April 13, 2011 10:08 P.M. (Updated: April 15, 2011 11:10 A.M.)
BRUSSELS (AFP) -- Caretaker prime minister Salam Fayyad said Wednesday that UN endorsement of his administration's readiness to govern amounted to "a birth certificate" for statehood.

Fayyad made the claim after the United Nations special coordinator for the Middle East peace process said in a report that the Palestinian Authority was "sufficient for a functioning government of a state."

He was speaking after a meeting of international donors, chaired in Brussels by Norwegian Foreign Minister Jonas Gahr Store, along with an Israeli government official, that backed the assessment by the UN, World Bank and International Monetary Fund.

Fayyad said the talks in Brussels amounted to "a landmark event" after participants "effectively recognized the reality of a state of Palestine."

He said it was "what amounts to effectively a birth certificate for the reality of Palestinian statehood."

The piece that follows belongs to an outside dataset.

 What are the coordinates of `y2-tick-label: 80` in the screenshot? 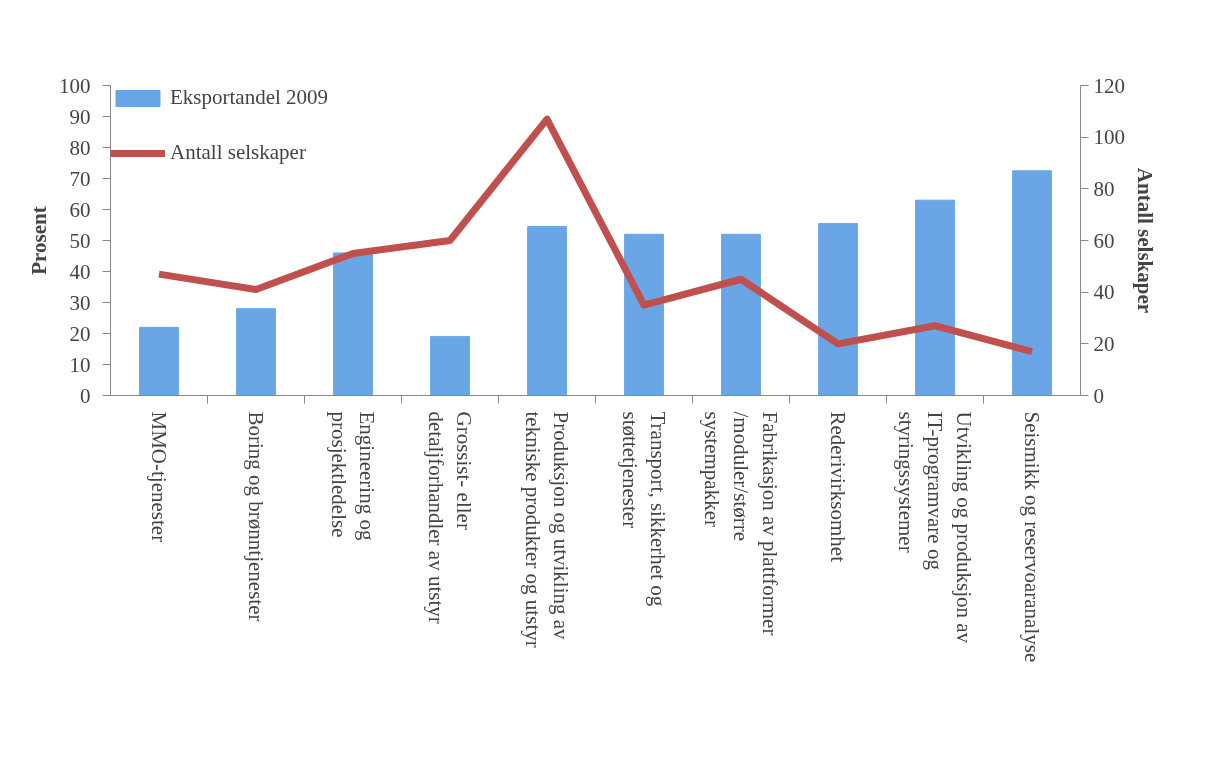 It's located at (1104, 188).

Peace talks between Israel and the Palestinians have been on hold since late 2010 over Jewish settlement in the West Bank and East Jerusalem, and the United States appears at odds with Europe over the validity of moves to resume dialogue.

Speaking for the Middle East Quartet, envoy and former British prime minister Tony Blair said "credible political negotiations" were needed on a "very urgent" basis to "revive the political process."

The European Union also granted duty-free access to farming and fishing goods from the West Bank and the Gaza Strip at the talks, and participants also including Russia and the United States backed observer status for the PA at the World Trade Organization.

In the latest signs of growing European support for a Palestinian state, Brussels granted "immediate duty free access to the EU market" of half a billion consumers for the next 10 years.

The "only exception" to the duty-free goods access is a "specific duty for imports of fruit and vegetables" under what is known as an "entry price system," which prevents Palestinian exporters from radically undercutting domestic EU growers and rival exporters.

The Palestinian Authority is one of the EU's smallest trading partners worldwide, with imports worth just $8.8 million in 2009.

Irit Ben-Abba, an Israeli economic affairs ministry official, said progress on governance was mainly down to Israeli customs and treasury action, and said Palestinian exporters already benefitted from free-trade deals negotiated by Israel.